To this day, William “Smokey” Robinson is combustible. His extraordinary body of work has earned him the right to do pretty much anything he wants and that’s what he has done.

  • Start his own label (Robso Records) with indie distribution? Check.
  • Cut an album of religious songs, Food For The Spirit? Check.
  • Record with friends (Joss Stone, India Arie, Carlos Santana) of years tender and mature? Check.
  • Make an album (2006’s Timeless Love) of standards which he admired as a youngster? Check.
  • Tweet for 67,000+ followers, and front an official Facebook page with 114,000+ “likes”? Check.
  • Be inducted into the Rock & Roll Hall of Fame, and gain a star on the Hollywood Walk of Fame? Check.
  • Personally and regularly present in Las Vegas a young Australian vocal group, Human Nature, which harmonises through the Motown songbook? Check.
  • Maintain a schedule of live performances which would exhaust men half his age? Check.
  • Sign a new recording deal with Verve Records, with fresh music due in the autumn of 2013? Check.
  • Sing at the White House for the President of the United States?

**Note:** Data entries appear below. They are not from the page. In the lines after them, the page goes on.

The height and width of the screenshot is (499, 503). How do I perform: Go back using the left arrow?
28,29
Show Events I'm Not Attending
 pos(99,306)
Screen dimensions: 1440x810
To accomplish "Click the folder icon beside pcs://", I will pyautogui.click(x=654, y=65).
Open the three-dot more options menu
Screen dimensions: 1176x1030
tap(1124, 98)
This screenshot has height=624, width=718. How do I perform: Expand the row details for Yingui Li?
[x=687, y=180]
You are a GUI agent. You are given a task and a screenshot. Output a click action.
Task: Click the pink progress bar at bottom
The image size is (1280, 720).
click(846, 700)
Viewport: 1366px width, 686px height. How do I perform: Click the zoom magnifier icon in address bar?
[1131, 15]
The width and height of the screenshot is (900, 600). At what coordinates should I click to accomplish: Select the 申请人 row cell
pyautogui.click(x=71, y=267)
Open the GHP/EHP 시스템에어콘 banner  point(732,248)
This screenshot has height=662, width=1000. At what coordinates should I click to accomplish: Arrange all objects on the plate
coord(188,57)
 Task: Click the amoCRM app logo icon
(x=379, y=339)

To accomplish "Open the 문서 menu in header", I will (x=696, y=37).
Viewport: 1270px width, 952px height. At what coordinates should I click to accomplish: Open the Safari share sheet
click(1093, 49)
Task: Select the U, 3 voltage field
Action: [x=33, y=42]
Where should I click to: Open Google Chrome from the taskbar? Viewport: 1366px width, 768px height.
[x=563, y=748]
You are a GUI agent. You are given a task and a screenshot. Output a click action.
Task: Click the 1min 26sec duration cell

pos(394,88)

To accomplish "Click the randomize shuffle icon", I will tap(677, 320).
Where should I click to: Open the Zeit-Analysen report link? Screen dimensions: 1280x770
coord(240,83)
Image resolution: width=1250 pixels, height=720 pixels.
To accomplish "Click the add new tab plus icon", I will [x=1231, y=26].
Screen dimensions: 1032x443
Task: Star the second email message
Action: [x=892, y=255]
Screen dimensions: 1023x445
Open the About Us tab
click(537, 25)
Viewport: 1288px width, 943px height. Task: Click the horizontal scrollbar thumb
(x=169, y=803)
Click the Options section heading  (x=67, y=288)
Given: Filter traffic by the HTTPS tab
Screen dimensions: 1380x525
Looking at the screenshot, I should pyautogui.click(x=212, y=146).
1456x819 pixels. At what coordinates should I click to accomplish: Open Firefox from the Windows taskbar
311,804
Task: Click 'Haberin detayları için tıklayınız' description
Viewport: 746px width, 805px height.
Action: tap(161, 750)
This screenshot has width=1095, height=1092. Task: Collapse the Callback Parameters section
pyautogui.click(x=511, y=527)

Check.

Of course, Smokey’s music is also front and centre in the new Broadway smash, Motown: The Musical, from ‘My Guy’ to ‘My Girl’ and more. Look, the titles of those two songs are even emblazoned on a key ring available at the merchandise stand in the lobby! And the young actor/singer who plays Smokey in the show, Charl Brown, perfectly captured the Robinson persona – so much so that his performance was nominated for a Tony award.

“I’m so very, very blessed,” Smokey told the Chicago-Sun Times not long ago, during a rare moment standing still. “I’m living in my wildest childhood dream. As a kid five or six years old, I wanted to be in show business. I didn’t think it would ever be possible for me, from where I was growing up. I just didn’t think that it was a possible dream, but it has come true through the grace of God.”

“I loved the Beatles because they were the first white act to come along who said, ‘We were heavily influenced by Motown music, and by black music, and we love it’.”